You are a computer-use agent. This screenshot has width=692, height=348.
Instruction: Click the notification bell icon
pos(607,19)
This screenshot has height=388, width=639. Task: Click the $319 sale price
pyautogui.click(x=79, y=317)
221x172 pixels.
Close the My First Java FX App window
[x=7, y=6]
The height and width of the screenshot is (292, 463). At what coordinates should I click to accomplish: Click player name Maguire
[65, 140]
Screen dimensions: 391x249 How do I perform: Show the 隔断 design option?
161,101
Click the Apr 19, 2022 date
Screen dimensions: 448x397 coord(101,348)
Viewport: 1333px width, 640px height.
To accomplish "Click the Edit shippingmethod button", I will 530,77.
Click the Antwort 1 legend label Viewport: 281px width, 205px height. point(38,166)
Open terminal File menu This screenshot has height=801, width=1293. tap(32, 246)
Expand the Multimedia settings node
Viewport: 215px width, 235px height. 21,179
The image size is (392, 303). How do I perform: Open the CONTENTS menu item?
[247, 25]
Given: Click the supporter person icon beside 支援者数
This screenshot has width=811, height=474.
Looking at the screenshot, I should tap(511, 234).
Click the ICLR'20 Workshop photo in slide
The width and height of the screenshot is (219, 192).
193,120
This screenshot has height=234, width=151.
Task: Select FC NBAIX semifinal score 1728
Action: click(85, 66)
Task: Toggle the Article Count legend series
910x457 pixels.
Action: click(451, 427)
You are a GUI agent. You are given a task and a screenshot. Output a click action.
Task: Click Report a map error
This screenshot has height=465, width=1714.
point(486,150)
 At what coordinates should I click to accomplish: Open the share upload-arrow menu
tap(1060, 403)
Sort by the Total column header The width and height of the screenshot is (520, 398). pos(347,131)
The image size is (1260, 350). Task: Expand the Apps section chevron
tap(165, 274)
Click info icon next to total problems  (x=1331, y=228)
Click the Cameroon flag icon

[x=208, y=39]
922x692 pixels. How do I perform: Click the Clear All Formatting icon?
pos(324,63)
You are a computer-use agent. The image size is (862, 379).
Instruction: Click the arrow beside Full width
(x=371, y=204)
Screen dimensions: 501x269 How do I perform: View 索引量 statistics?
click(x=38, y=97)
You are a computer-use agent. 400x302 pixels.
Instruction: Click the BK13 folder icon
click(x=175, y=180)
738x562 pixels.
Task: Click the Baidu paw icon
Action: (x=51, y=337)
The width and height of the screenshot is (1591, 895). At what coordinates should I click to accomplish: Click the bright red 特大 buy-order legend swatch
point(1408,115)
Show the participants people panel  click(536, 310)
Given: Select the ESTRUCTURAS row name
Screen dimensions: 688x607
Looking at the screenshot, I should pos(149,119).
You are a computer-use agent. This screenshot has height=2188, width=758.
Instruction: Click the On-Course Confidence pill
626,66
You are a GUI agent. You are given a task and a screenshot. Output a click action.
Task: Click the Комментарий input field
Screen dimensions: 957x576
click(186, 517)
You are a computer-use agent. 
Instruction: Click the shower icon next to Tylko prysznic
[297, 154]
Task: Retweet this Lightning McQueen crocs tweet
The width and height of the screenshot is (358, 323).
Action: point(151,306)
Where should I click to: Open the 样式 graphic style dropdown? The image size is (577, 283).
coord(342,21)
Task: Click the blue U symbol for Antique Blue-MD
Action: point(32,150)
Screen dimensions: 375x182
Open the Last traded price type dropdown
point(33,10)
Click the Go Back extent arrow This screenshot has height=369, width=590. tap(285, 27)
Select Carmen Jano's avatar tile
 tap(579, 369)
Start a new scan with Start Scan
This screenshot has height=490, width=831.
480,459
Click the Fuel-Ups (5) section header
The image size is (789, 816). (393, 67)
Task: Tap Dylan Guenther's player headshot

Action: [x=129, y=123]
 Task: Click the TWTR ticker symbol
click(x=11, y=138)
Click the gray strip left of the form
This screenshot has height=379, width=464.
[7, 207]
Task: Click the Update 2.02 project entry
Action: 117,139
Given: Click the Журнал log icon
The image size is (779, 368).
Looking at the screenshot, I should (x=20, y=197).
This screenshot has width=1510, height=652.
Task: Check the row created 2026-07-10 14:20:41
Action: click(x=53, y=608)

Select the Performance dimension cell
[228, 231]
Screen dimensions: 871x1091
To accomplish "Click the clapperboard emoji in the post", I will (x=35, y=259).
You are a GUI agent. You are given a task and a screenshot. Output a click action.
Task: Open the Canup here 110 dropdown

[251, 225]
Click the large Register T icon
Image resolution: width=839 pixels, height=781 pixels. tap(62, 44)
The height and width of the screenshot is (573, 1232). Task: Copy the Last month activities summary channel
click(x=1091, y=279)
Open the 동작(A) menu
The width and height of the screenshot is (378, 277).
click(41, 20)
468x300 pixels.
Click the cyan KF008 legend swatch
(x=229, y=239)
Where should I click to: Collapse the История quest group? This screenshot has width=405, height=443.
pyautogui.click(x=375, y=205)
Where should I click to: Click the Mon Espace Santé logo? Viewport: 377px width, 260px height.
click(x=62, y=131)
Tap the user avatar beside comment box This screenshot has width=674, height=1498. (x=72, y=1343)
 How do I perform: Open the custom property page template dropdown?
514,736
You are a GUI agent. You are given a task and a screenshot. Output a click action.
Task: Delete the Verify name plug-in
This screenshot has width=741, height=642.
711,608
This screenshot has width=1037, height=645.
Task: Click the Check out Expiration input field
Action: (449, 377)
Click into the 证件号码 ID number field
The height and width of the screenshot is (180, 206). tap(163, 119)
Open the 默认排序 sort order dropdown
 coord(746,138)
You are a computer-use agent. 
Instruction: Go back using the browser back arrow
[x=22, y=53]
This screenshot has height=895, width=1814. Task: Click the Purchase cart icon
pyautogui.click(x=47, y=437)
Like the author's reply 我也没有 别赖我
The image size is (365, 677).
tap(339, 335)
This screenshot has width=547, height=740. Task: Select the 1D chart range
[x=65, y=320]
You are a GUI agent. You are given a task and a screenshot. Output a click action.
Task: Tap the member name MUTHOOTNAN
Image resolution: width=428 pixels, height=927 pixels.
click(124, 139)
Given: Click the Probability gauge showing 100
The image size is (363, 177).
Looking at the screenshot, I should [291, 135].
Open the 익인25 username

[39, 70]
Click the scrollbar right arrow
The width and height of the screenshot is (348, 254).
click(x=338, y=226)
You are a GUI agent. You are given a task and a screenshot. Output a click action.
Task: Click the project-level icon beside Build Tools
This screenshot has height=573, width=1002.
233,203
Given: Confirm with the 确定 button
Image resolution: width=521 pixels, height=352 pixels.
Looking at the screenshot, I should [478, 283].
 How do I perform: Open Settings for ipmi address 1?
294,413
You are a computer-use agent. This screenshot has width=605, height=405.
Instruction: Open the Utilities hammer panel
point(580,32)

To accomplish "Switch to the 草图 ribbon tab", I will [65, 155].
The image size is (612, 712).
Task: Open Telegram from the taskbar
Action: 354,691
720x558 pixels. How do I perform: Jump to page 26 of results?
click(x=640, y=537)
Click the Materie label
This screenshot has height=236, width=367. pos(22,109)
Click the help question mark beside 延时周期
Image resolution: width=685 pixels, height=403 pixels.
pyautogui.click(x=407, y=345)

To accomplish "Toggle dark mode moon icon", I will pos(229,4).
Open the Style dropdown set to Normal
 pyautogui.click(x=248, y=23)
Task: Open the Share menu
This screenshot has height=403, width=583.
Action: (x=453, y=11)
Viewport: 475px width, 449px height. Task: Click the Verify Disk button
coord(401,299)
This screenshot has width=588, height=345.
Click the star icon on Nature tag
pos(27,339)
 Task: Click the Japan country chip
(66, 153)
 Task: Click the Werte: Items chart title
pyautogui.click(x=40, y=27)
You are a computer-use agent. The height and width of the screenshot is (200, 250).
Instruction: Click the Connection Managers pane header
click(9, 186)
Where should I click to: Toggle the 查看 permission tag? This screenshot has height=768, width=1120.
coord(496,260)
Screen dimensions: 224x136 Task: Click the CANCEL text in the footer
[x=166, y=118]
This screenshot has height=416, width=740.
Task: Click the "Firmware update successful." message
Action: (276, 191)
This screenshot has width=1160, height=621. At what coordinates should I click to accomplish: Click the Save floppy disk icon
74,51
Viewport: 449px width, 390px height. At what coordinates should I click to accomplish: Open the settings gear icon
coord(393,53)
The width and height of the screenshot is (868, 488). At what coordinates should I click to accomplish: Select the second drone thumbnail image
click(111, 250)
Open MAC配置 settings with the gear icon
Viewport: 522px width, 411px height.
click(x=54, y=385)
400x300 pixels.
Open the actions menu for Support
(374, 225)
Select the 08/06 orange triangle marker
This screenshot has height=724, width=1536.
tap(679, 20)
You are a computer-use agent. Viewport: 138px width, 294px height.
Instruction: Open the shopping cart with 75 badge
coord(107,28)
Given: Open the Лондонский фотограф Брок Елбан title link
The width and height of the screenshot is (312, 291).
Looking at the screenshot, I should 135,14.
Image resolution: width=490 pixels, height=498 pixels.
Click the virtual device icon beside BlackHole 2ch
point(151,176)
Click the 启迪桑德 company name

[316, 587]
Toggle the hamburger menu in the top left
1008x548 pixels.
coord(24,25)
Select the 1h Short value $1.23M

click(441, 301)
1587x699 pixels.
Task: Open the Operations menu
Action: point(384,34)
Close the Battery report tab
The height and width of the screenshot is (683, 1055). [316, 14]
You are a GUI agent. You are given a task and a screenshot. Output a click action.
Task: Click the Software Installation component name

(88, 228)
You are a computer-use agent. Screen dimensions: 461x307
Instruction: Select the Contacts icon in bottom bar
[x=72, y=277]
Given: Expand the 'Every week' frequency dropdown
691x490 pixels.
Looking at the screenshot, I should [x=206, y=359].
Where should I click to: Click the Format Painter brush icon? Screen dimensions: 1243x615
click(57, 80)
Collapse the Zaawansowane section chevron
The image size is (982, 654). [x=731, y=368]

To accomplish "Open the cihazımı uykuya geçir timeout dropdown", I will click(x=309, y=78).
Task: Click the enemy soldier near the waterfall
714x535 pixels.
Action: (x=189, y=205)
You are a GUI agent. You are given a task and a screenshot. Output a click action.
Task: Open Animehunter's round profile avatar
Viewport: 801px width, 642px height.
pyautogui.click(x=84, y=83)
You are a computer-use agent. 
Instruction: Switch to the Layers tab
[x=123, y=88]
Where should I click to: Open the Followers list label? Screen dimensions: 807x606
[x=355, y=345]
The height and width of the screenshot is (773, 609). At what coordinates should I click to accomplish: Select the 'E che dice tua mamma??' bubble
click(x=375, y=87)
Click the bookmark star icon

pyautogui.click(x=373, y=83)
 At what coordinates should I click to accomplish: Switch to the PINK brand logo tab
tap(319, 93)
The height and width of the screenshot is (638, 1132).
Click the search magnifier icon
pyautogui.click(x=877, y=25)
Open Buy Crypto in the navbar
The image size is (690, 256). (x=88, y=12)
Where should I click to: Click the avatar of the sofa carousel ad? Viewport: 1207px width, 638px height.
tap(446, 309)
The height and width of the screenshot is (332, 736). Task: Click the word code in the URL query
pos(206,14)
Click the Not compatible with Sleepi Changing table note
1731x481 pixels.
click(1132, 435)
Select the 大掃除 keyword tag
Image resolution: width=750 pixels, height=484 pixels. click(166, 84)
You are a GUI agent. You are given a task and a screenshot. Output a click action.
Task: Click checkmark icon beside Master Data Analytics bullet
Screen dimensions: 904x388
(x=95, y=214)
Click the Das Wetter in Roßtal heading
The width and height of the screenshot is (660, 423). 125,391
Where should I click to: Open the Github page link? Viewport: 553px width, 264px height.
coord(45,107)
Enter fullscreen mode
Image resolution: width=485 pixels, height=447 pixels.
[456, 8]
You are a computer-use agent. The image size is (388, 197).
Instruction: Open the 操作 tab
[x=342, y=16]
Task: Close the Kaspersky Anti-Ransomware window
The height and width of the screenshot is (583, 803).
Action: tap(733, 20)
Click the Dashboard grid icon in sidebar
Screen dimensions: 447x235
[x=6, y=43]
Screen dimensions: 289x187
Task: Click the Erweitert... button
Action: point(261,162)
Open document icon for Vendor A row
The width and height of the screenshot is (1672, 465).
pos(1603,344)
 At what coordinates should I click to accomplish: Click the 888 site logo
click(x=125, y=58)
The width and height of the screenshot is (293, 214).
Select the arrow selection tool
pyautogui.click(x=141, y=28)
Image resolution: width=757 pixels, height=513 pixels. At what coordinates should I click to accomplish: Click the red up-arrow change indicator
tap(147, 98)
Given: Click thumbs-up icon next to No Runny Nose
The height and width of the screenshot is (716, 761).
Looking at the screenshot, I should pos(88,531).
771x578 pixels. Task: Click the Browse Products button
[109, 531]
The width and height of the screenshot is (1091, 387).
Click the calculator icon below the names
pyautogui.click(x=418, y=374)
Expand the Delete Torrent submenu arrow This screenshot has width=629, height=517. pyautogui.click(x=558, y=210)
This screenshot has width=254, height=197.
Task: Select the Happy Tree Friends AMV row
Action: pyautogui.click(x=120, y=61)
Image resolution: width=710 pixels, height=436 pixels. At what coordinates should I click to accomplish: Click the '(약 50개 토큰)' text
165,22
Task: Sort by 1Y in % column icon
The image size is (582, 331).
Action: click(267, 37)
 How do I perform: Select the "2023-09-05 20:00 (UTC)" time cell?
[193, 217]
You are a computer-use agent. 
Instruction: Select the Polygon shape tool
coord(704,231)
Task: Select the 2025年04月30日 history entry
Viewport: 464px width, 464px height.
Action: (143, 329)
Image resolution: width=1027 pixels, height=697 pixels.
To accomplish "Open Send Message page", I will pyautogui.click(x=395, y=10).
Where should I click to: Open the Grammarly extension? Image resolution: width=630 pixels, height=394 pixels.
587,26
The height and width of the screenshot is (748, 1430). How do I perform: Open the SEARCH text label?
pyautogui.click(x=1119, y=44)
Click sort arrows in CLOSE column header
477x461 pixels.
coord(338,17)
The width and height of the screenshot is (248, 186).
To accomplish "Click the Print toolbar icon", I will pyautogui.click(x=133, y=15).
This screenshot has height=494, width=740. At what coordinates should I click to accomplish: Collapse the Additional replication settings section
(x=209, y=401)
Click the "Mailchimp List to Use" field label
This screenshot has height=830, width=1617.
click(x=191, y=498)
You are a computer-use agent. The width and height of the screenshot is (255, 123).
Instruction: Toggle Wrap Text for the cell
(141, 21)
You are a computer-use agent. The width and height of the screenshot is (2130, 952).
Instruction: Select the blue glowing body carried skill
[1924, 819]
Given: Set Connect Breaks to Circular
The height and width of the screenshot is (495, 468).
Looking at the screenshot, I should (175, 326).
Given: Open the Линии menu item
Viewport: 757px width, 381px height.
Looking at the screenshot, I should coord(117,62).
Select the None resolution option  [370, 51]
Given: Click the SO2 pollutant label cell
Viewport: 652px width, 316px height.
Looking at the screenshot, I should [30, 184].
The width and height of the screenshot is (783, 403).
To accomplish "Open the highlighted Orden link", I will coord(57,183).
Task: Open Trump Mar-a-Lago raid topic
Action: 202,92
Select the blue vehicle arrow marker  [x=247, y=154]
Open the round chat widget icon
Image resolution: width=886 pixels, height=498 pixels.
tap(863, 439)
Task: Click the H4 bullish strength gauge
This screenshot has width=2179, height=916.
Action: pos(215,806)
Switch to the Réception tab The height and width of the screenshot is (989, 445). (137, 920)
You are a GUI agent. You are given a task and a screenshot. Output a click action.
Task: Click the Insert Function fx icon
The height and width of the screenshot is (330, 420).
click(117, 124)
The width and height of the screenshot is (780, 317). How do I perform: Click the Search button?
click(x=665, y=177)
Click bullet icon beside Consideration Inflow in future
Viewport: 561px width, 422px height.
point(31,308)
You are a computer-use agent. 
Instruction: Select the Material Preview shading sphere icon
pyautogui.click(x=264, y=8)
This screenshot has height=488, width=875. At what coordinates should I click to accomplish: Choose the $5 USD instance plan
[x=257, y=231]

===============

● Exercise goal:
Your answer must be the lines above from the one containing "Screen dimensions: 391x249" to the one containing "Open terminal File", both included, restated word for word.

● Expected output:
Screen dimensions: 391x249 How do I perform: Show the 隔断 design option?
161,101
Click the Apr 19, 2022 date
Screen dimensions: 448x397 coord(101,348)
Viewport: 1333px width, 640px height.
To accomplish "Click the Edit shippingmethod button", I will 530,77.
Click the Antwort 1 legend label Viewport: 281px width, 205px height. point(38,166)
Open terminal File menu This screenshot has height=801, width=1293. tap(32, 246)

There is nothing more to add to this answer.